======== THE INPUT ========

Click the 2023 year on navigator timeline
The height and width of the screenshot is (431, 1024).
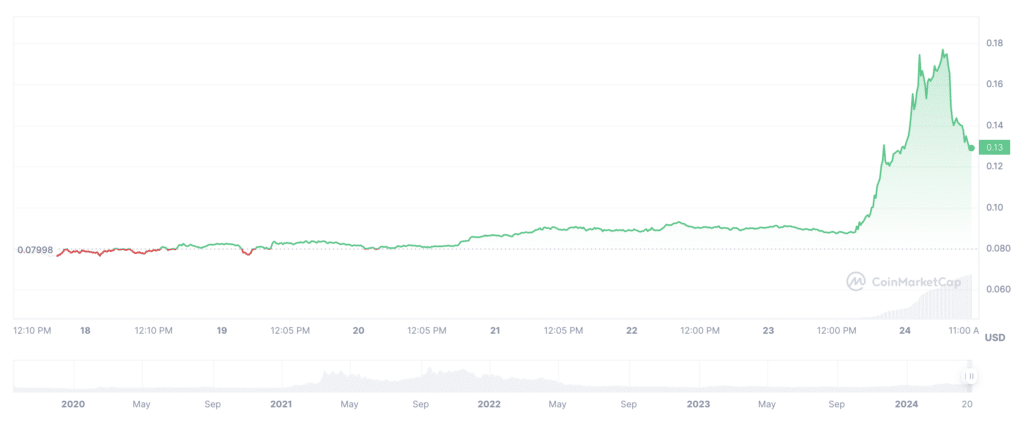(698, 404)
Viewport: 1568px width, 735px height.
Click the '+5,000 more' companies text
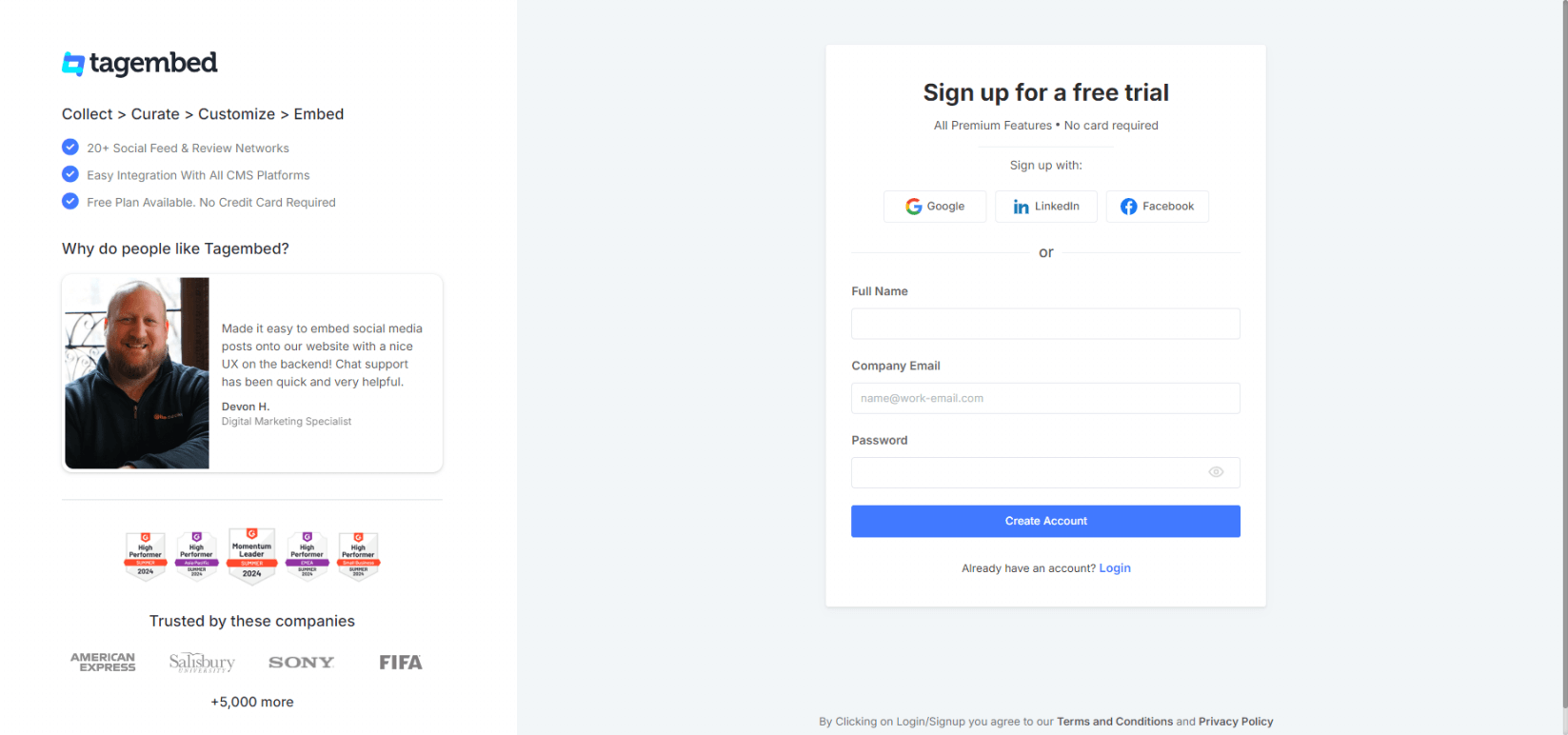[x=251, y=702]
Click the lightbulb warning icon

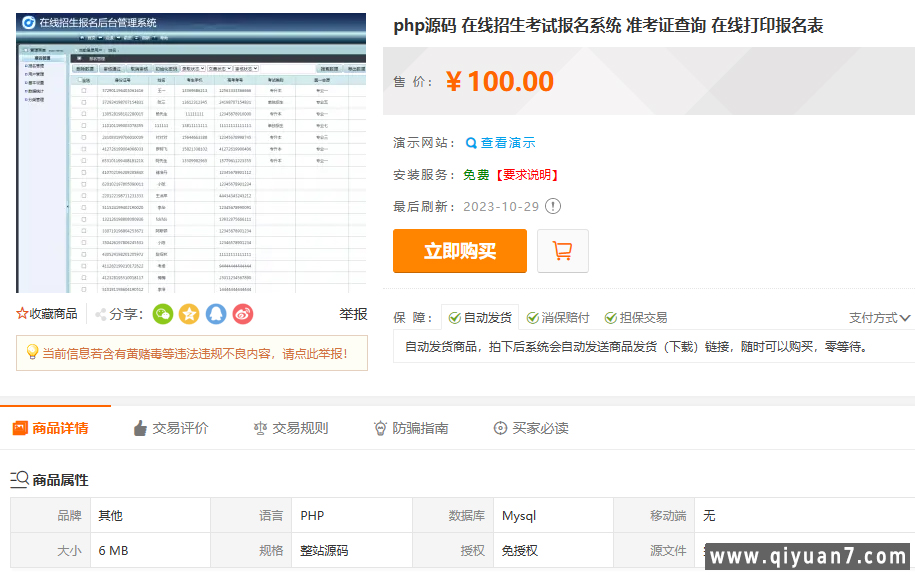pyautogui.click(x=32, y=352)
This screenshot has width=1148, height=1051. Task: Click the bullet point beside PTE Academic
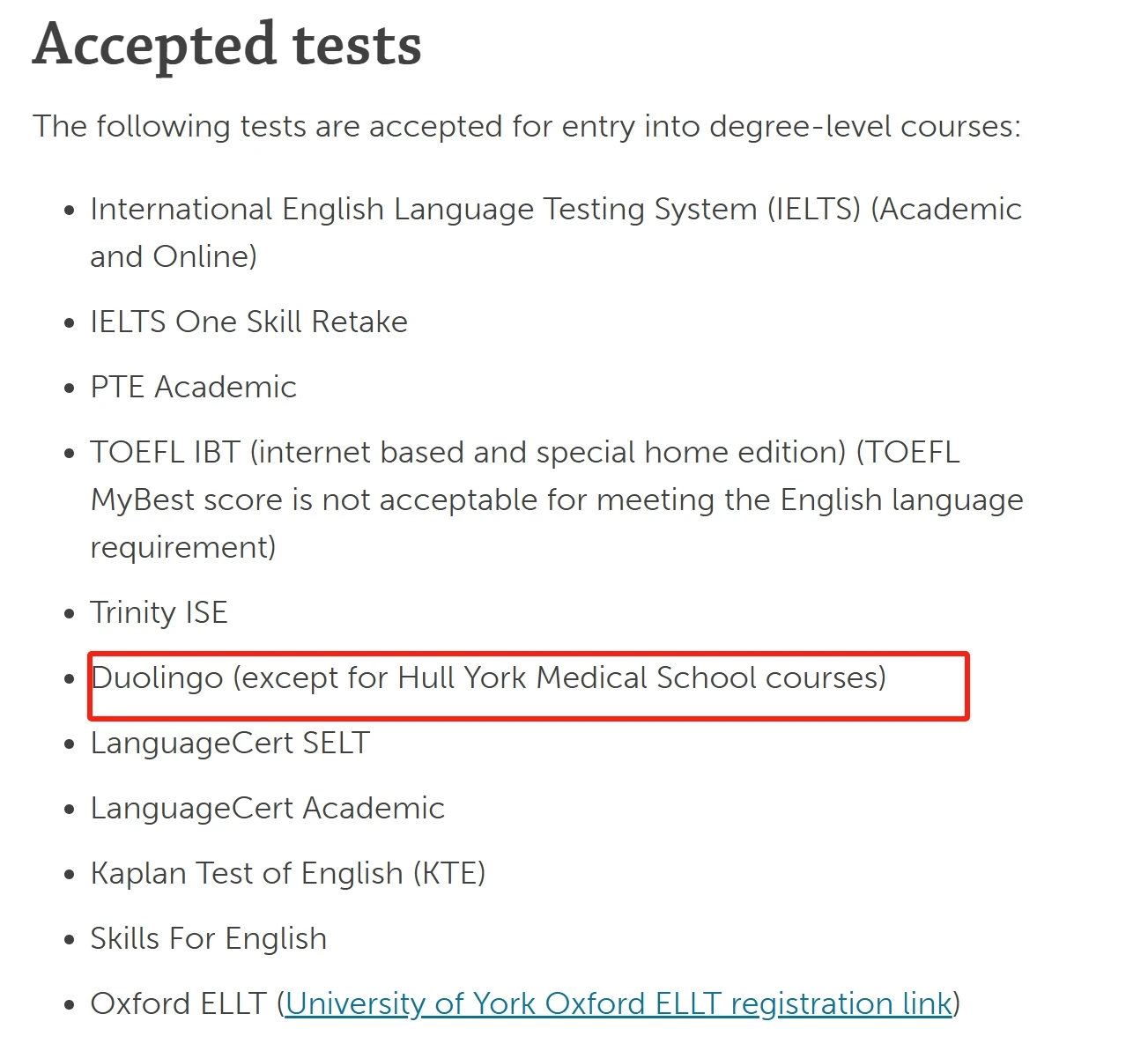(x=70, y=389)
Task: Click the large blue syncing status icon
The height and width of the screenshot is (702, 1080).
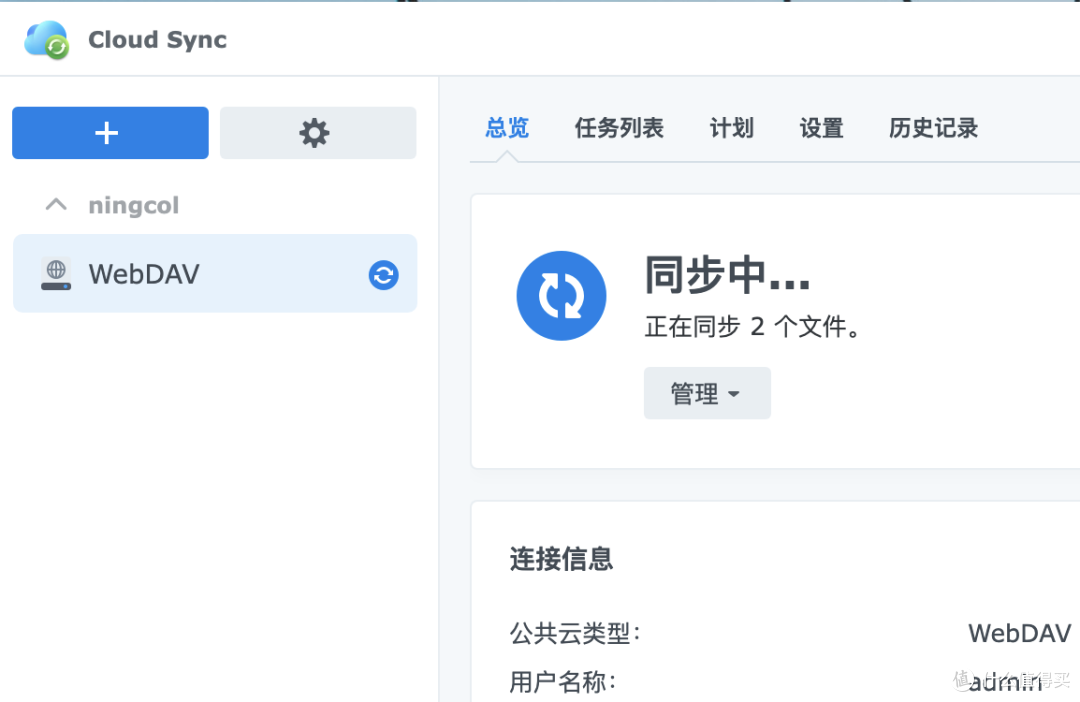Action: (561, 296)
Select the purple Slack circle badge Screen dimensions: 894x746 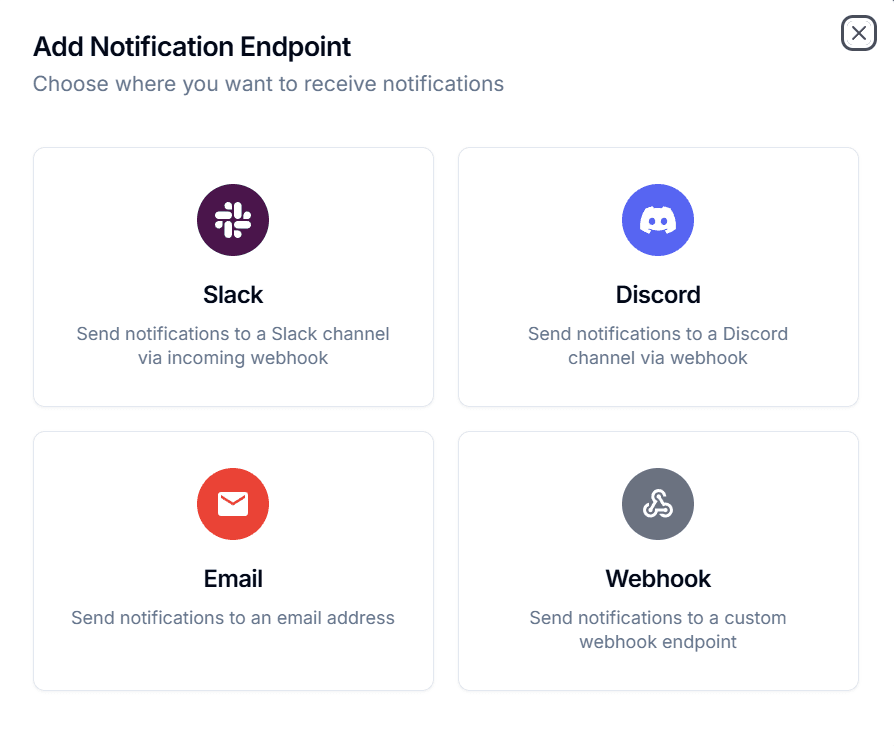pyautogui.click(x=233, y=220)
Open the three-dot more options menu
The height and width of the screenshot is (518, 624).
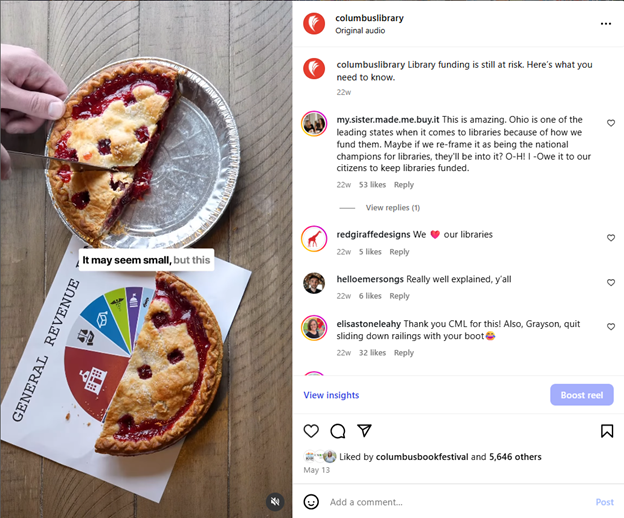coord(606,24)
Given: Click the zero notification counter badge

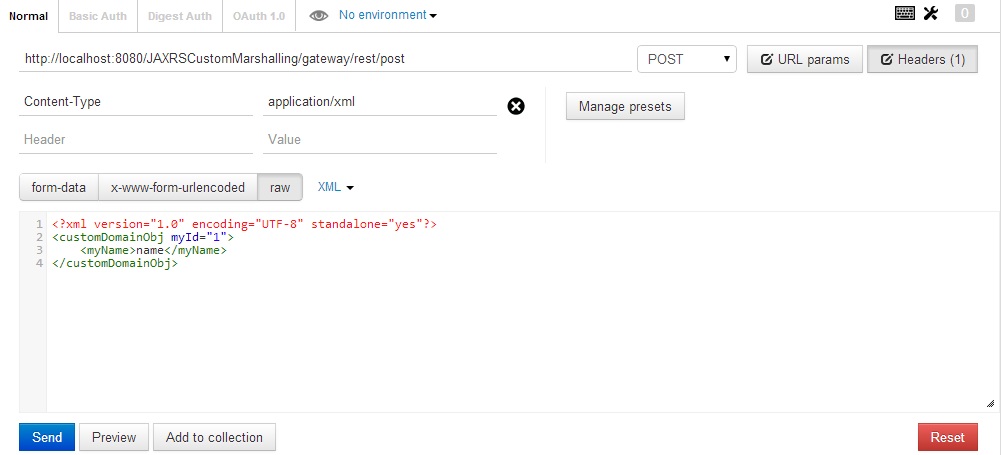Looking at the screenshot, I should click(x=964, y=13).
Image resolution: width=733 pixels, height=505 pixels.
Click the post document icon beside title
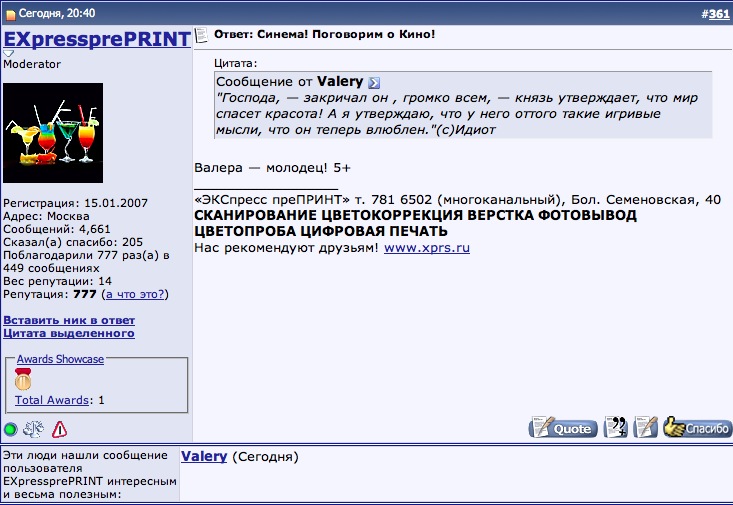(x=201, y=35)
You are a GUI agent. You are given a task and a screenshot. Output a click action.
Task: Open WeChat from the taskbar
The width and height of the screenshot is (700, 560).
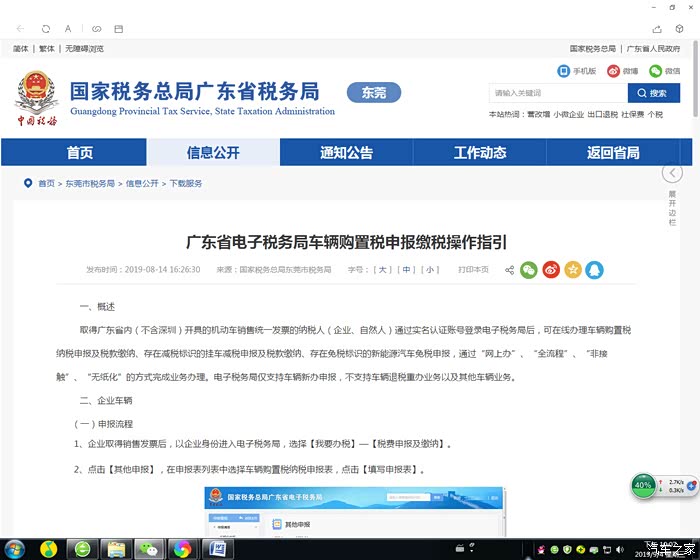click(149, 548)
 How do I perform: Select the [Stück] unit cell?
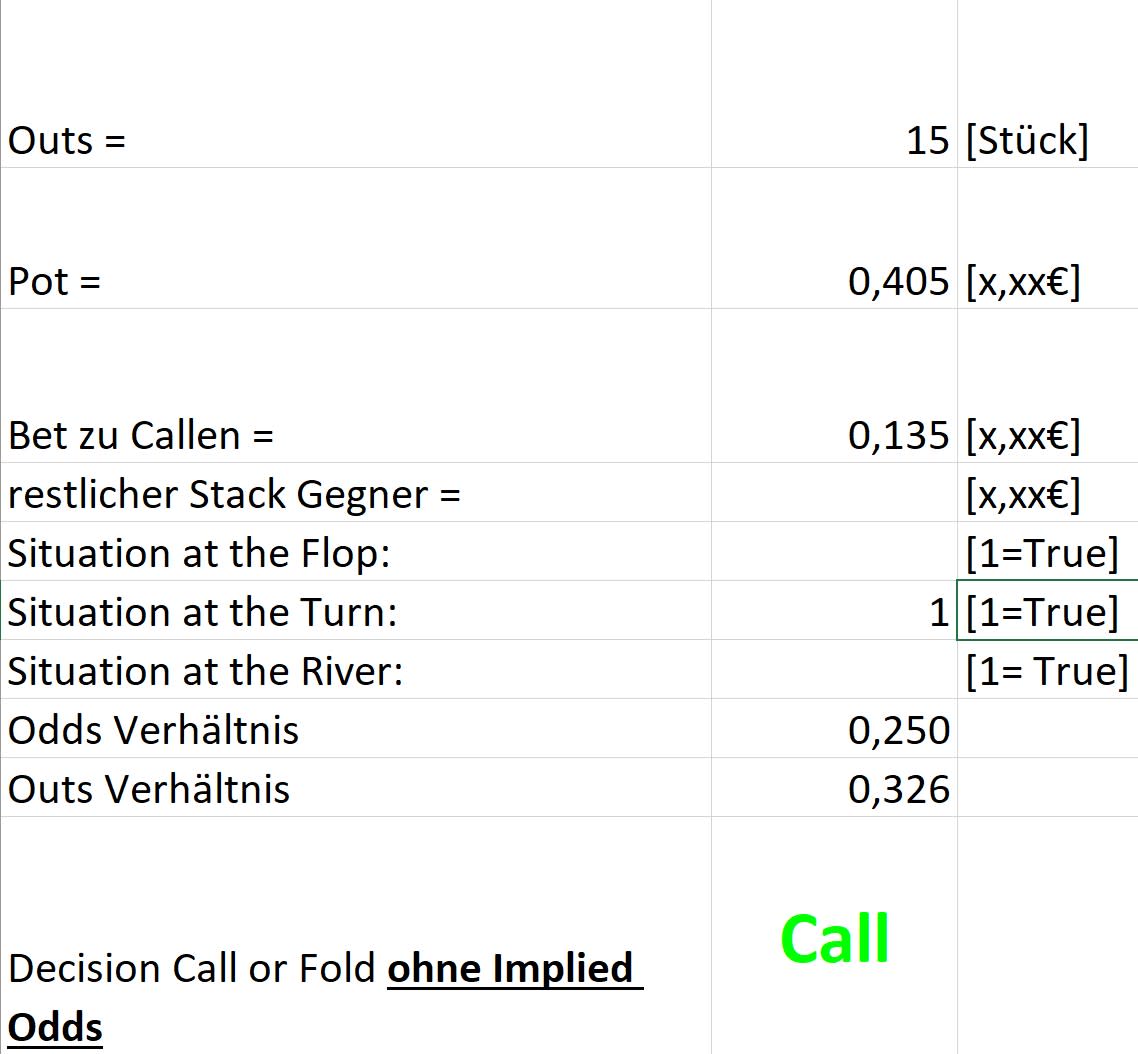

========

## WHAT YOU SHOULD DO
Starting at the line containing "You are a GUI" and ending at the last line of the material, write out every line again with each coordinate shifted up by 58. Leave the pictures out.

## THE COMPLETED TASK
You are a GUI agent. You are given a task and a screenshot. Output a click action.
Task: Open WeChat from the taskbar
The width and height of the screenshot is (700, 560).
click(207, 606)
 How do I perform: Select the [Stück] unit cell?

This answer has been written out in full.